In the beginning there was service, and it was good. It had to be. Customer service was and arguably still is the main reason for insurance agencies to exist. The current distribution model of agents and brokers grew from a logical progression of customer service needs. To compete on a national scale, carriers needed a local presence that understood the needs of regional businesses.


  • It’s a widely held notion that technology in the insurance brokerage industry is behind the times.
  • Our industry has surprisingly few options for automating our agencies.
  • When you focus your technology on your customers, you can change entire models of doing business.

A distribution network of agents and brokers put boots on the ground in the backyards of customers and set the stage for the global insurance industry as it exists today.

These days agents and brokers have expanded services far beyond coverage procurement, and with good reason. Competition has increased. Tough economic times and soft pricing have forced us to become cleverer with our value propositions. Consolidation into brokerages with a national footprint has changed the economics of the industry. Sustained profit growth for large organizations requires diverse revenue streams.

A regional agency in 1939 might have been the only game in town for specialized expertise and locally flavored customer service, but today companies rarely think twice about hiring a broker headquartered on the other side of the country. Technology and communication have matured in a way that alleviates many concerns. Coverage experts are now competing with not just a handful of similarly qualified experts, but an army of them.

The evolution of agency technology is rooted solidly in these growing pains. It’s a widely held notion that technology in the insurance brokerage industry is behind the times. We hear this at industry functions, from our servicing teams and sometimes from our customers. But what does this really mean? How do we advance to the next level? Before we move forward, it’s critical to understand where we are and how we got here.

Prior to World War II, the path to success for an insurance agent was pretty clear-cut: Establish relationships with insurance companies, build a network within your local business community, demonstrate your expertise, and smother them with service. If you followed this model, you stood a reasonable chance of being successful.

“When I think back to my early days in the industry, every agency was a family business,” says Stan Loar, the vice chairman of Woodruff-Sawyer & Company. “Nobody was truly corporately owned or managed until the 1960s. This is when a need for automation really became clear.”

From a technology perspective, this growth trend created a problem of efficiency. Until the 1970s, managing paper contracts and processing accounting relied on technical advances in filing systems and secretarial and filing pools. Hardly high-tech stuff. As insurance agencies merged, the manual processing of business hindered growth.

“The foundations of running a successful agency are really the same today as they were 40 years ago,” Loar says. “The number of accounts per employee has risen to the point where we need the technology today to provide the same levels of service to a much larger customer base.”

------------------------------------

• Challenges:
1 – Transcribe the stretch of the insurance agency article from "In the beginning" through "of regional businesses.".
2 – Write the next part of the article on insurance agency technology, picking up after its final sentence.

• Data segment:
------------------------------------

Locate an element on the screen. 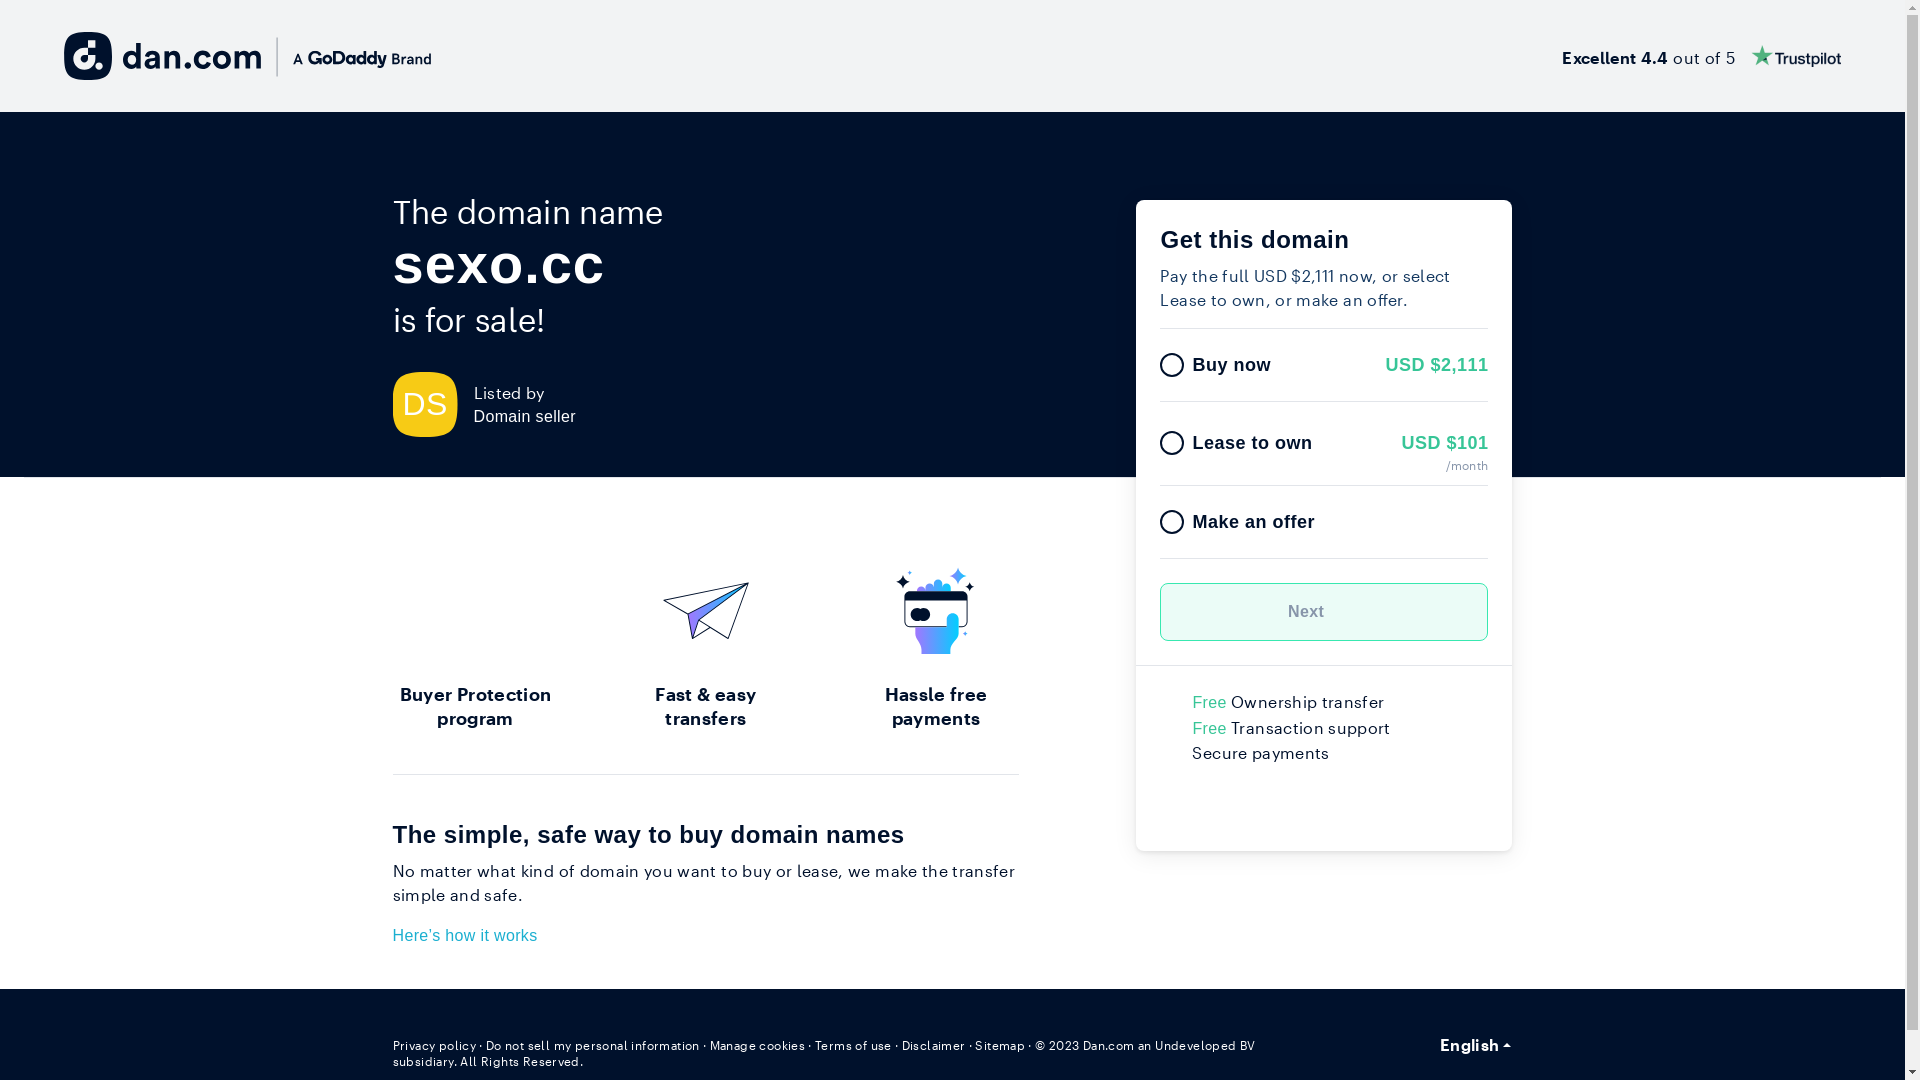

------------------------------------

• Expected results:
1 –
In the beginning there was service, and it was good. It had to be. Customer service was and arguably still is the main reason for insurance agencies to exist. The current distribution model of agents and brokers grew from a logical progression of customer service needs. To compete on a national scale, carriers needed a local presence that understood the needs of regional businesses.

2 –
As computing matured, our industry experienced a technological disruption. In the early days, computerized systems focused solely on accounting. Although most interaction between brokers and carriers was paper-based, it became apparent that noting even basic policy information in the computer system had a huge impact on customer service. Fewer people could accomplish the same volume of work (or the same people could serve more customers). The growth problem was solved. The agency management system was born.

When I think back to my early days in the industry, every agency was a family business. Nobody was truly corporately owned or managed until the 1960s.

“I knew in 1978 that, if I was going to grow our business, using computers would be a key part of the strategy,” says John “Shorty” Sneed, president of Bancorpsouth Insurance Services. “I remember flying to Pittsburgh to meet with a software vendor only to find the meeting was in the basement of the family home, which doubled as the agent’s office. During one of the breaks, I’m pretty sure someone swapped out the laundry.”

In the end, Sneed bought the software.

Through the 1980s, as computing capabilities matured, agency systems became more complex. What started as a few lines of free-form policy information became entire databases. Acord developed standard forms that could be used to design better agency systems.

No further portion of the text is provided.